Она вытащила пистолет. Ощутила в руке его тяжесть. Она знала, что как минимум одна пуля у нее еще оставалась.

Она вспомнила о ребенке.

«Это был не мой ребенок».

Кровь отлила от лица, вернулся озноб — сильный и колючий. Она знала, что скоро ее начнет клонить в сон. Обычно она спала одиннадцать-двенадцать часов кряду, когда случалось подобное.
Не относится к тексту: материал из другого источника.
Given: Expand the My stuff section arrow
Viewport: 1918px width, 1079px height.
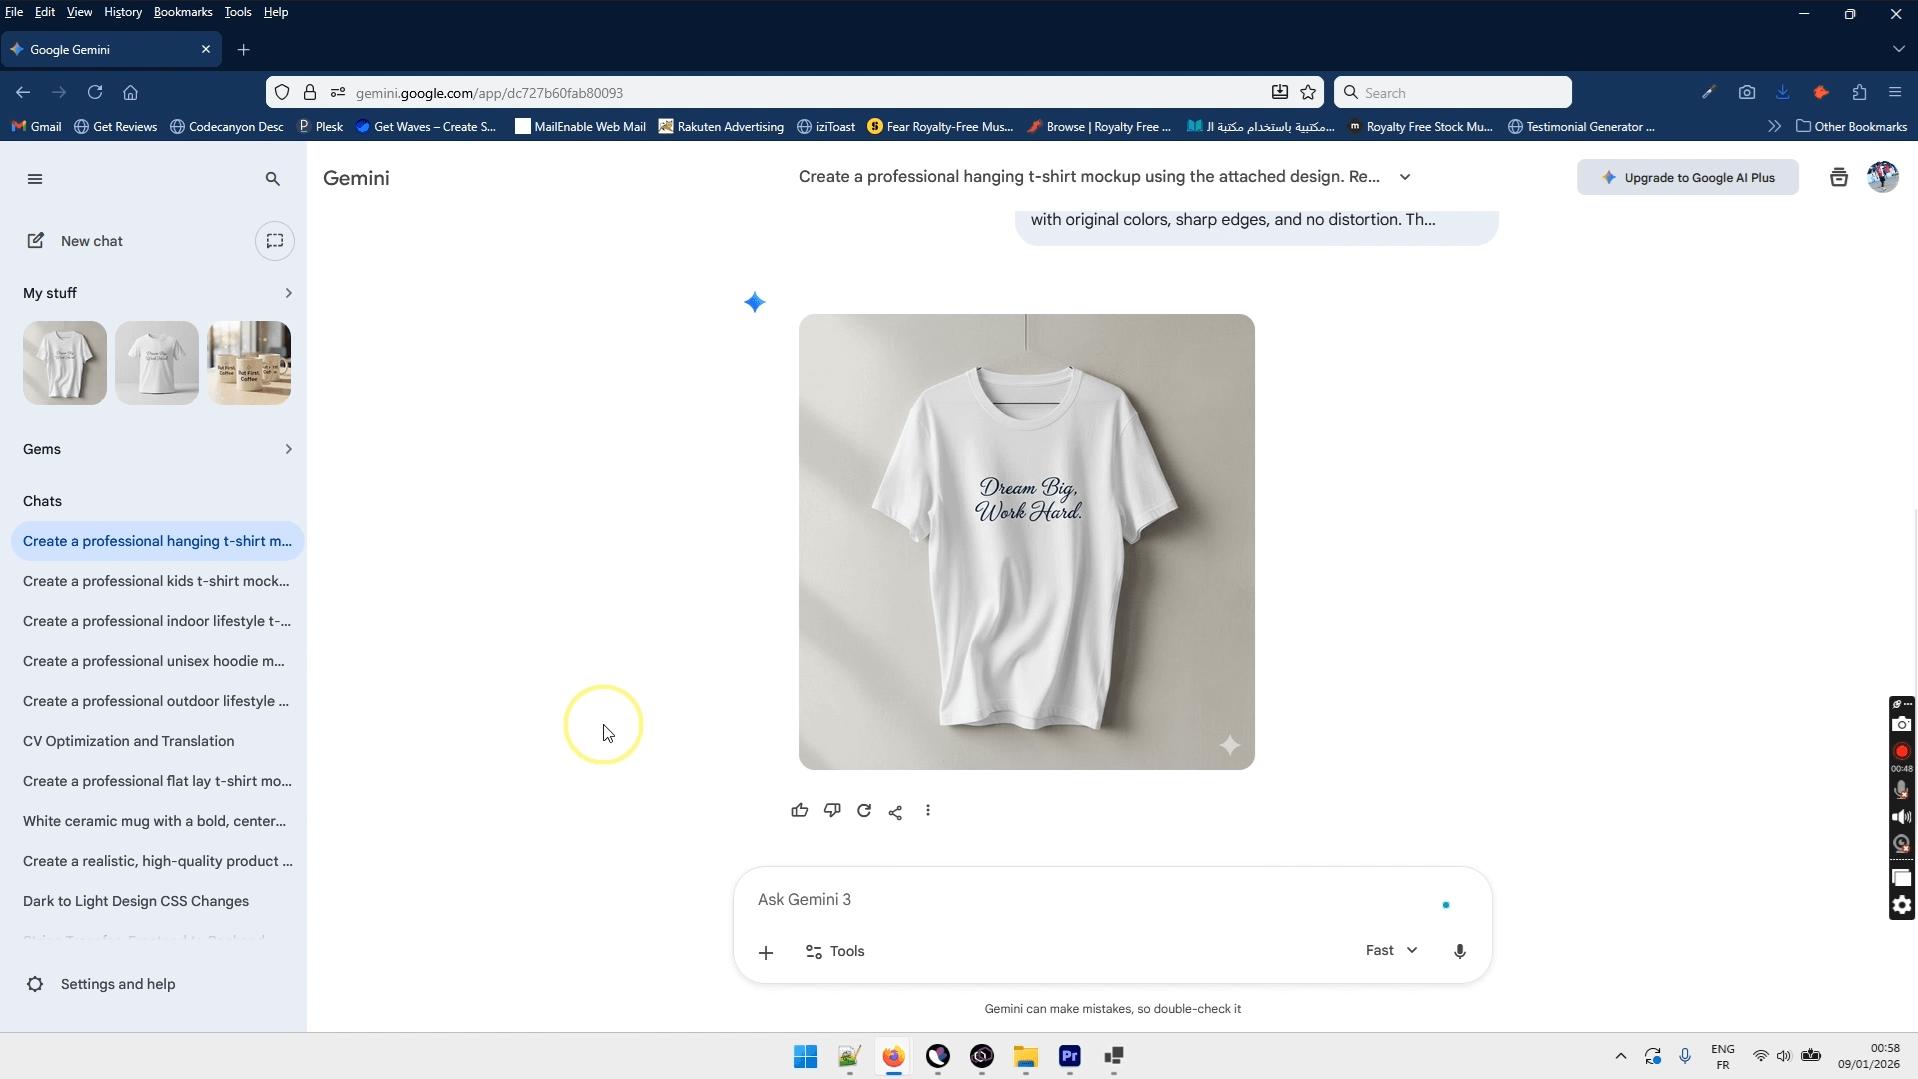Looking at the screenshot, I should (288, 293).
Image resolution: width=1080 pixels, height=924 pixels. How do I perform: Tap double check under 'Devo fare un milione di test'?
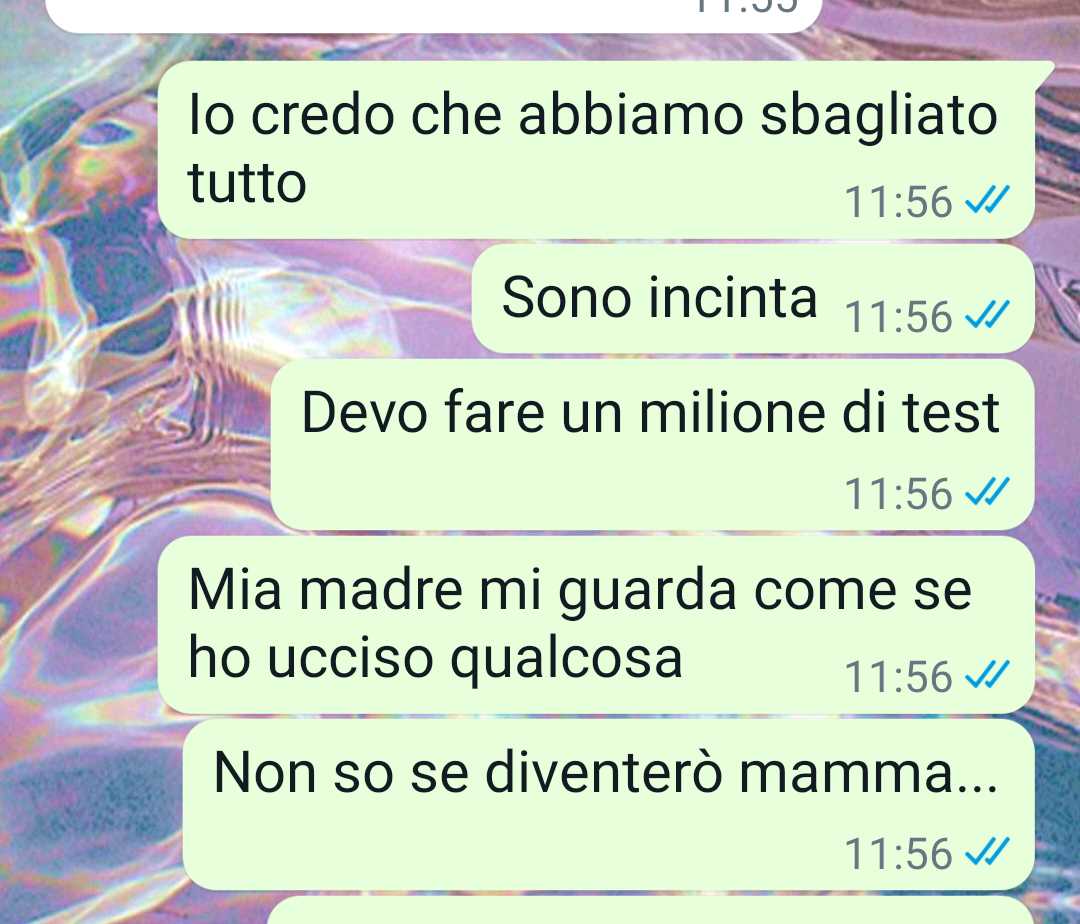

Какие ужасы ломки следовали за этим — Фрэнки не знала, потому что никогда еще до них не доходила. К тому времени рядом всегда появлялся член, который требовалось отсосать, и за это ей приваливала десятка или двадцатка баксов, которые она потом с легкостью конвертировала в героин.

Она зевнула, протяжно и от души.

Сон. Хорошая мысль.

Просыпаться Фрэнки не намеревалась.

Она приставила к виску дуло пистолета, но передумала. Что, если она промахнется? Ей приходилось слышать о подобном — когда при попытке самоубийства пуля проходила сквозь мозг, как машина по гоночной трассе, ужасным образом калеча жертву, но не принося желаемого эффекта. Что, если она только ранит себя, но не убьет?

Ее снова одолела зевота, но она подавила ее, сунув пистолет в рот. Тот отдавал маслом и кордитом, и Фрэнки обнаружила, что этот вкус был поприятнее потных членов, что бывали у нее во рту ранее.

Она собралась с духом и, прежде чем лишиться самообладания, спустила курок.